Fix bad unicode character issue #579

koechkevin · 2024-02-27T11:23:28Z

Description

Fix an issue with our initial implementation of html2text where meedan returns bad unicode character error.
Replaces html2text with trafilatura.
A formatted input from this post would now be processed as
output.txt

Fixes (issue)

Type of change

Please delete options that are not relevant.

Bug fix (non-breaking change which fixes an issue)

Screenshots

Checklist:

My code follows the style guidelines of this project
I have performed a self-review of my own code
I have commented my code, particularly in hard-to-understand areas
I have made corresponding changes to the documentation

kilemensi · 2024-02-27T11:41:33Z

Before review the code, what is the actual issue here @koechkevin ? Meedan Check doesn't accept links?

koechkevin · 2024-02-27T11:47:29Z

@kilemensi How html2text handles some href links created some invalid unicode characters causing the error. Of all the options mentioned in the documentation, ignore_links is the only that seemed to work for the specific case. Maybe another edge case will be introduced with other uploads

kilemensi · 2024-02-27T12:02:18Z

The option may work but I still don't understand the issue @koechkevin: Why would links raise unicode error?

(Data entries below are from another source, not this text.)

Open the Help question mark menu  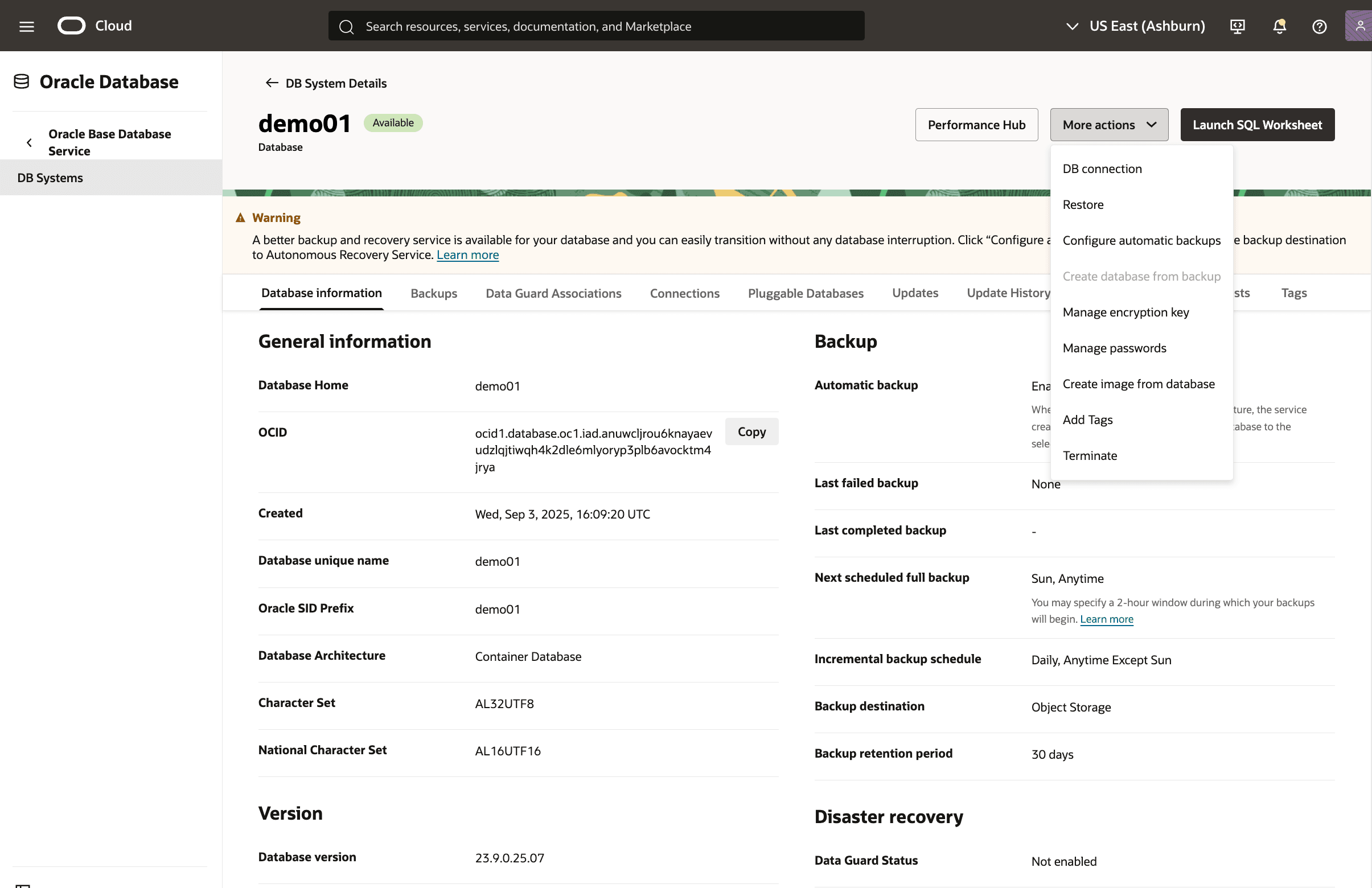tap(1320, 26)
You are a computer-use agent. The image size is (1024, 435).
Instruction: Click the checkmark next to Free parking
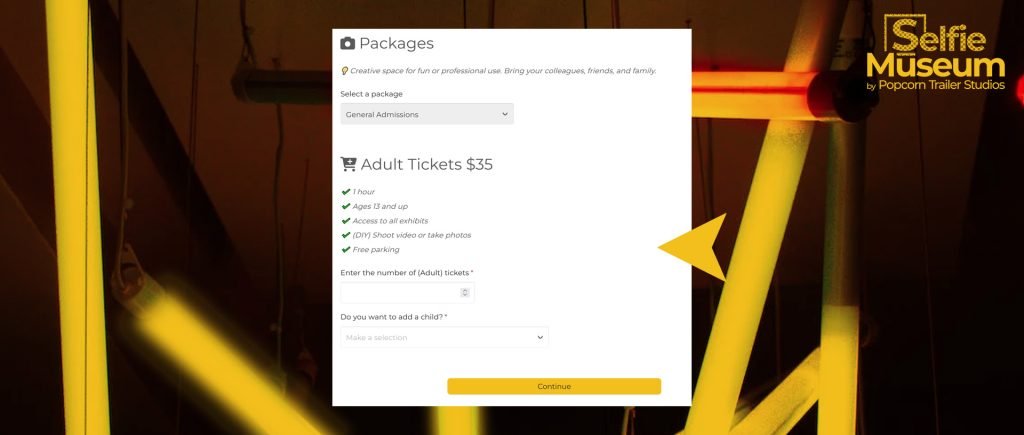pyautogui.click(x=346, y=250)
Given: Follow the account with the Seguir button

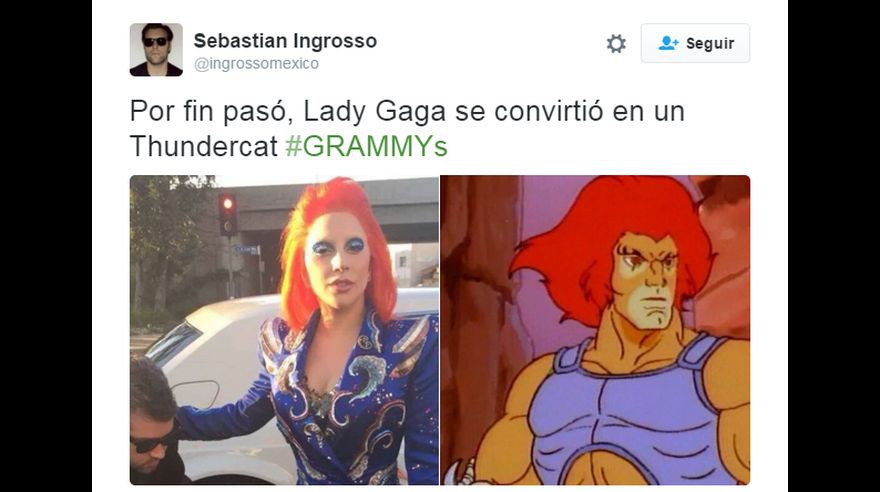Looking at the screenshot, I should point(695,43).
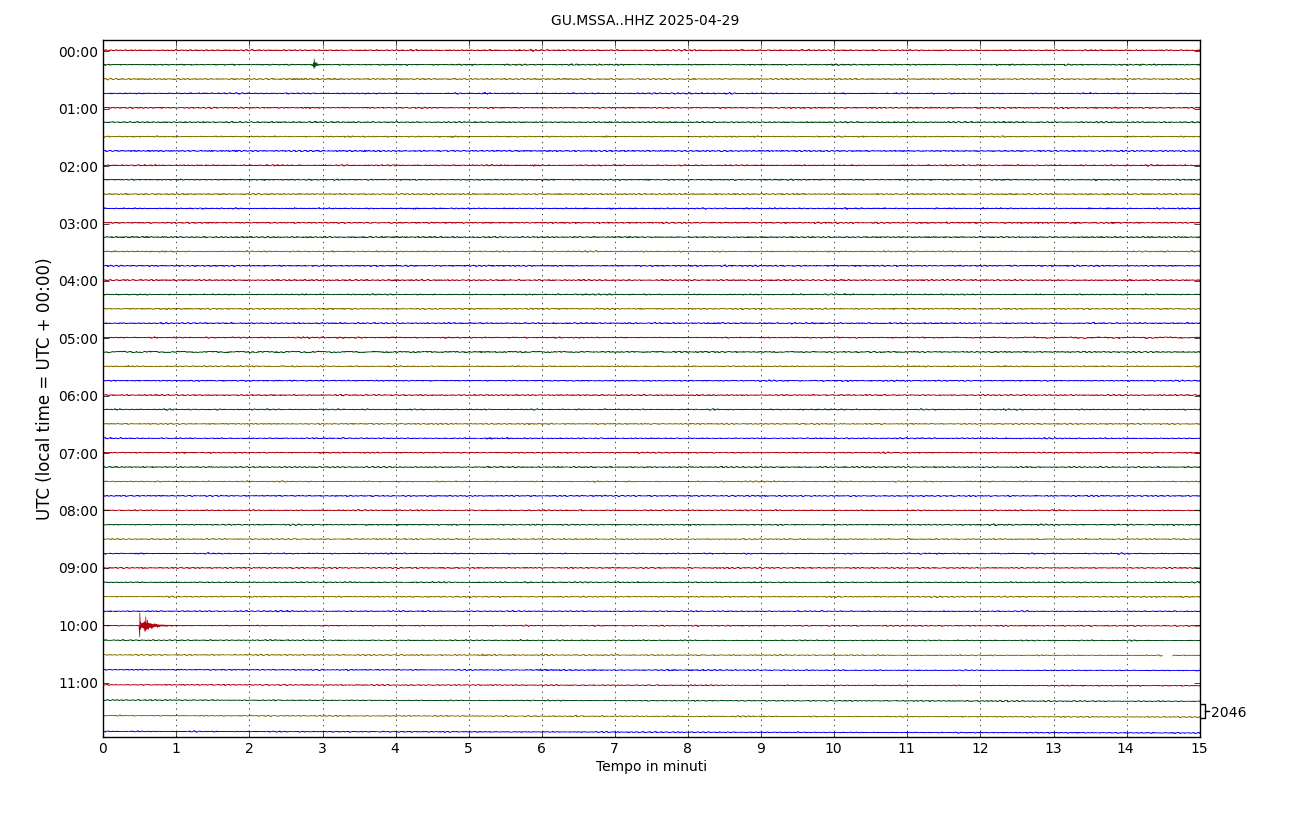Click the x-axis tick label 0
The width and height of the screenshot is (1290, 819).
pos(103,749)
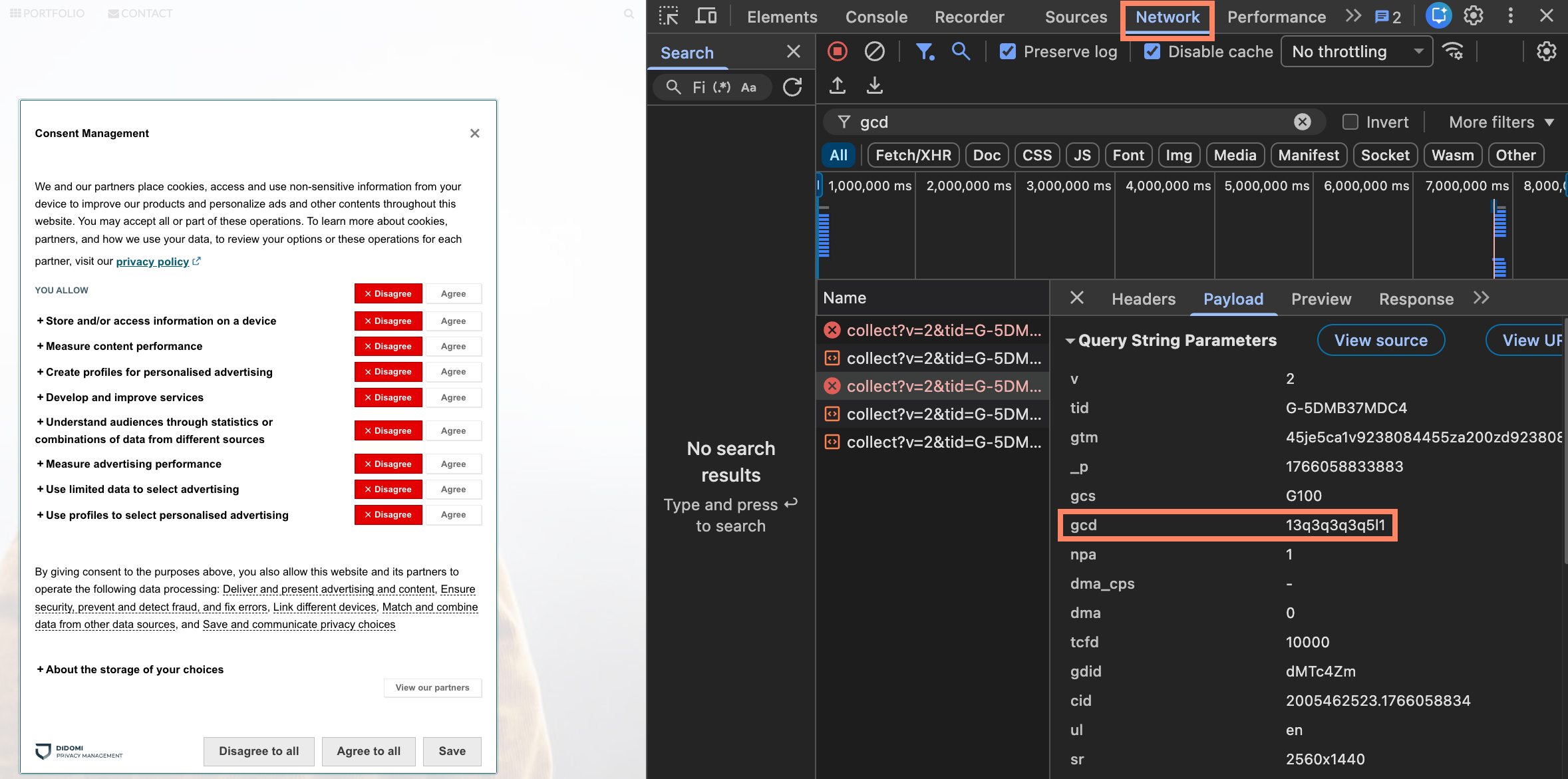The image size is (1568, 779).
Task: Click the network filter funnel icon
Action: pyautogui.click(x=924, y=51)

May be there is actually unicode error in the original article itself?

Does Meedan Check expect unicode or ascii?
Is there a maximum length limit?

If Meedan Check accepts unicode,

Have we tried the unicode_snob option?
If this didn't work, did we try manually encoding e.g. html2text(html).encode("utf-8", errors="replace").decode("utf-8", errors="ignore")?

koechkevin · 2024-02-27T13:19:33Z

@kilemensi this is the encoded url that causes the issues after parse by html2text https://www.reuters.com/world/middle-east/egypt-steps-up-security-border-israeli-offensive-gaza-nears-2024-02-09/#:~:text=CAIRO%2C%20Feb%209%20\(Reuters\),two%20Egyptian%20security%20sources%20said.

kilemensi · 2024-02-27T13:32:08Z

@kilemensi this is the encoded url that causes the issues after parse by html2text https://www.reuters.com/world/middle-east/egypt-steps-up-security-border-israeli-offensive-gaza-nears-2024-02-09/#:~:text=CAIRO%2C%20Feb%209%20(Reuters),two%20Egyptian%20security%20sources%20said.

But this doesn't seem to have any unicode issues @koechkevin ... as a matter of fact, it's actually just ascii. How does it look after being parsed by html2text?

koechkevin · 2024-02-27T13:40:54Z

@kilemensi this is the encoded url that causes the issues after parse by html2text https://www.reuters.com/world/middle-east/egypt-steps-up-security-border-israeli-offensive-gaza-nears-2024-02-09/#:~:text=CAIRO%2C%20Feb%209%20(Reuters),two%20Egyptian%20security%20sources%20said.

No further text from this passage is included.